Poetry is the heart beat of a culture. Poetry crystallizes that which we often only sense or intuit. It teaches us to pay attention. It challenges. It moves inside us. It takes us elsewhere. And great poetry changes us in ways that some may define as being very much like grace. Presence publishes the very best in contemporary poetry. It is a forum for the bold, the unexpected, the beautiful and the necessary poetry of our time and place.
Former Associate Editor, Presence 2017
Maryanne Hannan is a writer and poet. Her essays have appeared in Living Faith, Words of Life, Forward: Day by Day, Emmanuel, The Word Among Us, Catechumenate: A Journal of Christian Initiation, Spiritual Life and Sacred Journey. She has published numerous book reviews and interviews in Anglican Theological Review, QLRS (Quarterly Literary Review Singapore), Sentence, Triquarterly Online, Web del Sol Review of Books. Some of her reviews have been featured on Powell’s Review-a-Day site. In recent years, she has concentrated on poetry, publishing in numerous journals including 111O, Adanna, Anglican Theological Review, ARTS: The Arts in Religious and Theological Studies, Broad River Review, Christian Century, Christianity and Literature, Copperfield Review, Gargoyle, Magma, Minnesota Review, Mom Egg Review, Naugatuck River Review, Oxford Poetry, Pirene’s Fountain, poemeleon, Rabbit, Rattle, Relief, Ruminate, Seminary Ridge, Sentence, Spiritus, Stand, The Cresset, Upstreet, Verse Wisconsin, The Windhover, WomenArts Quarterly Journal and several anthologies, including Letter to the World: Poems from the Wom-po Listserv (Red Hen Press, 2008), The Cento: A Collection of Collage Poems (Red Hen Press, 2011), St. Peter's B-list: Contemporary Poems Inspired by the Saints (Ave Maria Press, 2014), The Great American Wise Ass Poetry Anthology (Lamar University Press, 2016), The World is Charged: Poetic Engagements with Gerard Manley Hopkins (Clemson University Press, 2016). She taught Latin at area schools, including the University at Albany, SUNY, and Siena College, Loudonville, New York.

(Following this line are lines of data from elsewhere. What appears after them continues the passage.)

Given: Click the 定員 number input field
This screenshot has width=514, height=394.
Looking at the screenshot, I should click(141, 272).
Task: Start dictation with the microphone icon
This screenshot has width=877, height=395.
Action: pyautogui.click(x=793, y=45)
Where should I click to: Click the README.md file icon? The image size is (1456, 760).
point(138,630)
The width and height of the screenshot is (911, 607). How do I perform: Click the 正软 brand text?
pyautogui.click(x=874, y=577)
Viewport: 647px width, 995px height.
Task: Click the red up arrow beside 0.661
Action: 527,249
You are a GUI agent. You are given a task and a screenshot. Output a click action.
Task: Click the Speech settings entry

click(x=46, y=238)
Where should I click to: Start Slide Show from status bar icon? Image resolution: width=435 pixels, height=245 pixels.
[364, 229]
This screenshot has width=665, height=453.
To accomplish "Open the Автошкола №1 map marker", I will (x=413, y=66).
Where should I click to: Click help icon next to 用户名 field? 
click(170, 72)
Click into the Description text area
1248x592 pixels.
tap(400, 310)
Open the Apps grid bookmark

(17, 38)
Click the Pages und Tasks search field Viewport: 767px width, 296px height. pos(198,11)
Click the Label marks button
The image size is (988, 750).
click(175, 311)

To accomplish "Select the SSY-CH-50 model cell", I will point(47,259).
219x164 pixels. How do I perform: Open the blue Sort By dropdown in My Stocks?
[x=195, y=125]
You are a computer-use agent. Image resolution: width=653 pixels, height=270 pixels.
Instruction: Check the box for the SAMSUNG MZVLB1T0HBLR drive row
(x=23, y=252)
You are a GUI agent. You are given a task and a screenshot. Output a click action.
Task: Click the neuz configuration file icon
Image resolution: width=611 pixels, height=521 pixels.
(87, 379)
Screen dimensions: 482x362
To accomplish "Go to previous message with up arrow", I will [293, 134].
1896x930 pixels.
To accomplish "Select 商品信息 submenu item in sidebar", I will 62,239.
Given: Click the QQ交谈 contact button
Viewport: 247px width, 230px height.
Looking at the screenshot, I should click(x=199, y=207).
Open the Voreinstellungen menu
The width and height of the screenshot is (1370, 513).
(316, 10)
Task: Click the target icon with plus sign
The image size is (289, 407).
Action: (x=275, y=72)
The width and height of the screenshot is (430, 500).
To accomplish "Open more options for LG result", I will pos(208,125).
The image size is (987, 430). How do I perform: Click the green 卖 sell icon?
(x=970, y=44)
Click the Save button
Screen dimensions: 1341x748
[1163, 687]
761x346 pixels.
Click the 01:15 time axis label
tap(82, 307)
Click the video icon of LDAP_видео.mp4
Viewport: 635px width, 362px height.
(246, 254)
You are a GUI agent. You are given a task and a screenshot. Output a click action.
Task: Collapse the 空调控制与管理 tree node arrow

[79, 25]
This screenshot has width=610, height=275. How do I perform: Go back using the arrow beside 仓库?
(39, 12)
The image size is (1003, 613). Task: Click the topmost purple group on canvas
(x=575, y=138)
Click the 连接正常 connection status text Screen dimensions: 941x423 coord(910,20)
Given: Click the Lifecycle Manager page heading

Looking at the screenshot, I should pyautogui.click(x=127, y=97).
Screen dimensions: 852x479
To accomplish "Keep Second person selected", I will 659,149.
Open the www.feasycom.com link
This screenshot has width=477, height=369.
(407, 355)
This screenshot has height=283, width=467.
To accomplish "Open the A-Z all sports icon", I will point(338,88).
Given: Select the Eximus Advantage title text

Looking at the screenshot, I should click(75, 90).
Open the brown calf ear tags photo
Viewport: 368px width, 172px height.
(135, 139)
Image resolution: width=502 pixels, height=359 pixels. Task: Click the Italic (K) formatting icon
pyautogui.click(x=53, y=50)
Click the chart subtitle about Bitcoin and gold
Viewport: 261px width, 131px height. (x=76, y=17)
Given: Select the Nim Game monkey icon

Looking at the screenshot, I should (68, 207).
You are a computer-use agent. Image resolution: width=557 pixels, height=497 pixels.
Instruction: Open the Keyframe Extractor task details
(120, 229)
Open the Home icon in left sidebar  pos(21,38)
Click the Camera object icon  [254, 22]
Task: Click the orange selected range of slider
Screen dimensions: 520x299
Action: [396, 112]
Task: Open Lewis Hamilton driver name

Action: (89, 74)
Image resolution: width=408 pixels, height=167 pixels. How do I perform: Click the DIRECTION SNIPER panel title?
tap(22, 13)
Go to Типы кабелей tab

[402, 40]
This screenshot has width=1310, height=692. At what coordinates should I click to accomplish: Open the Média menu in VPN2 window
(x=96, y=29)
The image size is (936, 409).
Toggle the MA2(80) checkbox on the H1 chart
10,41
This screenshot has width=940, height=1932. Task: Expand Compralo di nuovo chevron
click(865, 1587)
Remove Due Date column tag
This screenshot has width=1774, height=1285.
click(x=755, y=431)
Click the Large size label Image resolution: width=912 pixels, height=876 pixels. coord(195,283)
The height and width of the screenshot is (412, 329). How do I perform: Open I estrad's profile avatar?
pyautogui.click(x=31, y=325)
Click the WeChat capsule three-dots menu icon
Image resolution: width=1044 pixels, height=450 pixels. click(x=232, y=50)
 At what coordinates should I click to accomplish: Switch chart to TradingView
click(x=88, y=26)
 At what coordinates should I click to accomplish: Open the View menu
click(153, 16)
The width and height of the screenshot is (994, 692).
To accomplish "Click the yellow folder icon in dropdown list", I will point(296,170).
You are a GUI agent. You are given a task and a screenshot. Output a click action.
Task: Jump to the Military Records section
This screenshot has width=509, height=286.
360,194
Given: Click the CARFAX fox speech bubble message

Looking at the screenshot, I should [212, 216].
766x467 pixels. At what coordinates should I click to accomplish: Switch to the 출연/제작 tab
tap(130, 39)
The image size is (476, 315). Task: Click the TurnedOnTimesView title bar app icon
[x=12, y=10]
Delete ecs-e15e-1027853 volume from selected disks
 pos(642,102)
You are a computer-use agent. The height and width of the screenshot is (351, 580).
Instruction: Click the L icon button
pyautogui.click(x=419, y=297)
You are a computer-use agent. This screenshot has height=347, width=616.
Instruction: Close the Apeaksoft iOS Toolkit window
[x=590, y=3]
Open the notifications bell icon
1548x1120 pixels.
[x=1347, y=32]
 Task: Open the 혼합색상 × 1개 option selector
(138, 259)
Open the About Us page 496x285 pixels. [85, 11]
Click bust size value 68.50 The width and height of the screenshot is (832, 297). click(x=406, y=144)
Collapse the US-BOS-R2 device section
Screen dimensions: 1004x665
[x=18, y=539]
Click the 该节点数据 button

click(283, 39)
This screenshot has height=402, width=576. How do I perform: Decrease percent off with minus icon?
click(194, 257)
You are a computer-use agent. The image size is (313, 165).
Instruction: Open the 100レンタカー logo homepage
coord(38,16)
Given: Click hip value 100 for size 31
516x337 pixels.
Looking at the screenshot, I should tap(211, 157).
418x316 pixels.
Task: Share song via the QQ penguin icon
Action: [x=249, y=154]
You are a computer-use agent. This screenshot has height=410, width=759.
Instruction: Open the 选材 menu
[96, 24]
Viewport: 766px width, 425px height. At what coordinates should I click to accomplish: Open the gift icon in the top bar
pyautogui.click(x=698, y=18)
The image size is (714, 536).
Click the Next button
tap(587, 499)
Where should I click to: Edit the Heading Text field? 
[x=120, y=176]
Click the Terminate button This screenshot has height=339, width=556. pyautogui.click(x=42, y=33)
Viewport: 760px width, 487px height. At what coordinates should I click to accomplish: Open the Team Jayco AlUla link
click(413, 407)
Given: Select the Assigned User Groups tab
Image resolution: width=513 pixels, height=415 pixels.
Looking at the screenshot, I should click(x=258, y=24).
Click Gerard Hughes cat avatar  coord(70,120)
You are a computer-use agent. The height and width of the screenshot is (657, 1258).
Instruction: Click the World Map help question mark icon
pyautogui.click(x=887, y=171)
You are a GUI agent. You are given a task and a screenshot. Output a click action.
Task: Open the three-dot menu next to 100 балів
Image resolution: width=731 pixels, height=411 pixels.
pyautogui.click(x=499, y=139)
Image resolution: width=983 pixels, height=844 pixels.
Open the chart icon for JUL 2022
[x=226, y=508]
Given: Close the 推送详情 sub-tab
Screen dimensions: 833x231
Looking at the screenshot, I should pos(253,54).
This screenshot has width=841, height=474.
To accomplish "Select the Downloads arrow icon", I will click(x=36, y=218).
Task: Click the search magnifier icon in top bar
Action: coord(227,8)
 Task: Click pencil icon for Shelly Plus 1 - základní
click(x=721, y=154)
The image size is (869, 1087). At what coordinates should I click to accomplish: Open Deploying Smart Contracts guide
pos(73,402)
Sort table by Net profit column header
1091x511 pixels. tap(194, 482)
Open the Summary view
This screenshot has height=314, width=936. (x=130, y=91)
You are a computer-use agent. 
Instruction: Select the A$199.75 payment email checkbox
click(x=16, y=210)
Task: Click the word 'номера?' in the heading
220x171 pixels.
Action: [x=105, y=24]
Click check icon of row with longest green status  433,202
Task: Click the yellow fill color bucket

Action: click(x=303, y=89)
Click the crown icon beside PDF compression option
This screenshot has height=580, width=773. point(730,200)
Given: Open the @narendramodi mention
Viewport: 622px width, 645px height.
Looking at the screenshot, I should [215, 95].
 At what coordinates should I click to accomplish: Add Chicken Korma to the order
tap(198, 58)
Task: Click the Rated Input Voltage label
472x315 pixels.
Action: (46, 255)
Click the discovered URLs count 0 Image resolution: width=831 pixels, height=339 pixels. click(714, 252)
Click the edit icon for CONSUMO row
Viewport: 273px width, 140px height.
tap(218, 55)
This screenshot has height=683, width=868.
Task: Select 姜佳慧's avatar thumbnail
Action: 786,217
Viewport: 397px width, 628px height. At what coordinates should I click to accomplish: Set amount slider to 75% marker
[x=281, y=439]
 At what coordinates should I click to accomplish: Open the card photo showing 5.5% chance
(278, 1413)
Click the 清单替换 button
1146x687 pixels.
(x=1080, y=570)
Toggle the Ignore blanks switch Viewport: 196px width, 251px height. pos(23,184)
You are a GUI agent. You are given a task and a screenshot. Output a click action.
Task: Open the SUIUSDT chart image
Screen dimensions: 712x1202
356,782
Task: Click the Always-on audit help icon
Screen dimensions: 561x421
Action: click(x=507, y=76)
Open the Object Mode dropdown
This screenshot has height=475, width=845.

I’m excited about Presence: A Journal of Catholic Poetry and its potential for fostering community among Catholic poets and readers alike. To proclaim oneself a journal of Catholic poetry strikes me as brave. Especially when the goal is not to exclude other voices, as Presence’s mission statement makes clear. It’s more about clearing a space where specifically Catholic references can be understood and appreciated without footnotes, where the rich intellectual history of the Catholic Church is still relevant. Where the invisible, when approached, is accessed through the visible. I’m tempted to say “made manifest,” but better leave that to the poets themselves.